When I was probably six or seven years old, I remember a particular Christmas Eve where my dad went out of the house for something and a good chunk of the evening, it was just mom and us kids.
Suddenly, my mom got all excited and animated. “You need to go to bed. Right now.”
I asked why.
She replied, "Because Your Dad is bringing Santa to the house right now, and he won’t come in if you are awake and can see him.”
I got both frustrated and excited. Santa Claus was actually coming to my house in mere minutes to bring us gifts! It was exhilarating and excruciating all at the same time. Why did he not want to be seen? Why couldn’t I meet him? What was he bringing me?
I ran into the room and closed the door, leaning against it and clutching the doorknob while I waited. Sure enough, I heard Dad’s car drive into the driveway, and I was insane with anticipation.
Then I started to think about something else. Why was Santa coming to my house…in my Dad’s car? Was the sleigh broken down and he needed a lift? Did my Dad know Santa like they were buddies? Did they talk throughout the year during the off season?
At any rate, I heard the back door open and close. I couldn’t handle the ridiculous pressure. I slowly turned the doorknob and cracked the door open, just barely enough to see movement about the room. But it was impossible to make out what or who was causing the movement. Was it Santa? Was it an elf? Just my mom and dad making sure I wasn’t peeking?

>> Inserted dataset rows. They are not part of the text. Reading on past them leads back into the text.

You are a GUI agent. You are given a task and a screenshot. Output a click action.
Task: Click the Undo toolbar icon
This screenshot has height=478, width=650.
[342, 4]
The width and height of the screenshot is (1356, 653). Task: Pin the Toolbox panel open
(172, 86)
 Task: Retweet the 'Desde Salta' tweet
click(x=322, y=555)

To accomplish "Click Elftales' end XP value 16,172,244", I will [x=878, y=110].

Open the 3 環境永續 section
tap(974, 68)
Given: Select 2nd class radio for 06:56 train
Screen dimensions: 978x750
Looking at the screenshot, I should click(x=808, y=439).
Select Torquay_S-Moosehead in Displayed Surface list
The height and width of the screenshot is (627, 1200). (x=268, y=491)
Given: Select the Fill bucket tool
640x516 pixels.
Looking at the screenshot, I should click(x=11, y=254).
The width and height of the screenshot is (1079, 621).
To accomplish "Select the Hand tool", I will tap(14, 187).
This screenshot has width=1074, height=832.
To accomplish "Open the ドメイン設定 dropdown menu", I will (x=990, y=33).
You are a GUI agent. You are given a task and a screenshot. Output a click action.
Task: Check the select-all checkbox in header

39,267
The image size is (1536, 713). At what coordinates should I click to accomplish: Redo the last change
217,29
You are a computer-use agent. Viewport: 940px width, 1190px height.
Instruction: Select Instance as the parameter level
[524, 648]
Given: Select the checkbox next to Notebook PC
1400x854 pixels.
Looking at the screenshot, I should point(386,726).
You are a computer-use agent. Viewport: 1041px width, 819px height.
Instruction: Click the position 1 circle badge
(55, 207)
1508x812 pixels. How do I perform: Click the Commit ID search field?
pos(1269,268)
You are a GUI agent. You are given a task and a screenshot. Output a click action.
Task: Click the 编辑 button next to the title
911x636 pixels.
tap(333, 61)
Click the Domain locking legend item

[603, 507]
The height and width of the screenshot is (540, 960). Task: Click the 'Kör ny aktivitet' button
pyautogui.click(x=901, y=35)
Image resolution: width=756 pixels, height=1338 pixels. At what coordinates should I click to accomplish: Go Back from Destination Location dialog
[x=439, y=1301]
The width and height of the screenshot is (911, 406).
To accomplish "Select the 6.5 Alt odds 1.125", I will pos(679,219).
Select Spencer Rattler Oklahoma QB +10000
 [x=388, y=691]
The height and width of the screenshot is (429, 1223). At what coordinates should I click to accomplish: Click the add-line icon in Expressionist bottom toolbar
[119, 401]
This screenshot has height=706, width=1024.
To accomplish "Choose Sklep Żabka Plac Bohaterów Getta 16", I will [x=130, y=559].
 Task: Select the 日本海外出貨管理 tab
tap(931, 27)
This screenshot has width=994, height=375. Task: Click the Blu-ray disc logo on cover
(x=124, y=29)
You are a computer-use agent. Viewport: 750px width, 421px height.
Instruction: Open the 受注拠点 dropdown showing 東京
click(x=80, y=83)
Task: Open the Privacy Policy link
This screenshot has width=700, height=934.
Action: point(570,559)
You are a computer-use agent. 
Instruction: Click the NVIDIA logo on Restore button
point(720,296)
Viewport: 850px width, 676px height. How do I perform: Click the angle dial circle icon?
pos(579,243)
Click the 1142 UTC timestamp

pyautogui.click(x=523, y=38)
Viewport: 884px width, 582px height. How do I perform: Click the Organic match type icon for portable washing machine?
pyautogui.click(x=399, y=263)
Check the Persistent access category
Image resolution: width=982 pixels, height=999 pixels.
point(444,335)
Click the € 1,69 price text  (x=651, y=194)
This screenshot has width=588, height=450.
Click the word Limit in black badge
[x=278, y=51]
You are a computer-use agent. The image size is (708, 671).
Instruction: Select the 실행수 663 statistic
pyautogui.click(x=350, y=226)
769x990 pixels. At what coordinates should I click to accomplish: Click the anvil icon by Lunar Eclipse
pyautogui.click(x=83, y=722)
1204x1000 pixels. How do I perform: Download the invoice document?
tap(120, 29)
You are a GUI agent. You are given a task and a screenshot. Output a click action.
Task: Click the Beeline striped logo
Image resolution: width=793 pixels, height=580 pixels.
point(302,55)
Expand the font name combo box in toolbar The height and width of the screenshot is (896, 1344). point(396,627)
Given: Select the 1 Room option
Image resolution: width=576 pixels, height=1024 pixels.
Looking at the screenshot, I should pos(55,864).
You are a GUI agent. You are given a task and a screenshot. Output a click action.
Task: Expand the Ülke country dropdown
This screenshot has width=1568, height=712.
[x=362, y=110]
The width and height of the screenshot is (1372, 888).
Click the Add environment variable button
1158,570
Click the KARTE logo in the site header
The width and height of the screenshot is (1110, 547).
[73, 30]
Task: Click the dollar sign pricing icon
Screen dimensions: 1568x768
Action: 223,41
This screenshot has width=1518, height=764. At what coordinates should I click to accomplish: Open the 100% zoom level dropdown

Yikes! I don’t want to be the cause of Santa suddenly bailing on the delivery because I was being naughty and trying to spy on him. I closed the door again and paced aggressively around the room.
Finally, my mom opened the door and said I could come out, and sure enough, Santa was gone but the tree had new, special presents that hadn’t been there before. Santa was obviously a class act.
Have you ever had that kind of anticipation before? Maybe it was your own Santa or Christmas experience. Or maybe you spent weeks excited about an upcoming vacation to somewhere special. Some of you felt that way leading up to your wedding or honeymoon. The many things we have laid in wait for with great anticipation would fill a book with more than you could find in the great Sears Christmas Wish catalog (if you are too young to know what that is, my heart grieves for you).
Some of you might have anticipation of the second coming of Jesus Christ. First, let me say, I share that longing. I really do.
But there’s a good chance you call that a small anticipation at best. It's not that you don't love Jesus or anything like that. But it's a little out of your grasp, perhaps. It might not even happen in your lifetime, so what’s the point? You’ve never seen him, and everything you have experienced has taken place here on this earth where Jesus doesn’t currently reside. And who wants to admit that they’re not that giddy about sitting around and waiting for Jesus to come back?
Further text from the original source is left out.